# Rear view camera



## nickkdx (May 26, 2009)

I'm thinking of repositioning the rear view camera on the rear of my B584, as at present it's down near number plate and is useless. Has anybody fitted camera near top brake light and what's the best/neatest way to get wire feed down and underneath ? I would possible change to a double camera as well.


----------



## CurlyBoy (Jan 13, 2008)

Hi, I took my feed through the back of the MH into the cupboard over the kitchen, into the compartment that encloses the digital readout/control into the rear of the concertina door blind, under the fridge housing, through the settee cupboard, up behind the long curtain and into the drivers side sliding cubby hole/storage then finally to the camera mounted on the dash.
....sound complicated but quite easy really and no drilling involved other than through the rear wall...
hope this is of use
curlyboy


----------



## Pudsey_Bear (Sep 25, 2008)

CurlyBoy said:


> Hi, I took my feed through the back of the MH into the cupboard over the kitchen, into the compartment that encloses the digital readout/control into the rear of the concertina door blind, under the fridge housing, through the settee cupboard, up behind the long curtain and into the drivers side sliding cubby hole/storage then finally to the camera mounted on the dash.
> ....sound complicated but quite easy really and no drilling involved other than through the rear wall...
> hope this is of use
> curlyboy


Do you like to watch yourself when driving then Curlyboy  

I know you meant monitor/screen.


----------



## Mrplodd (Mar 4, 2008)

Check the angle of view first.
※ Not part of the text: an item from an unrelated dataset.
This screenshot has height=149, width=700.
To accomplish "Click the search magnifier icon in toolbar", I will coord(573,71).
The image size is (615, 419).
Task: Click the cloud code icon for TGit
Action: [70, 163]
Most reversing cameras are a very wide angle, great for reversing but useless as rear view cameras as they distort distance. A car that's 15m behind looks like its 50m


----------



## javea (Jun 8, 2007)

Mine was fitted professionally so I didn't see where the wires were fed through but it is centrally mounted underneath the high level rear light. If your motorhome has this layout suggest you take off the lens cover of the light and see if you could feed the camera cable down the cavity left there for the lighting cable.

Mike


----------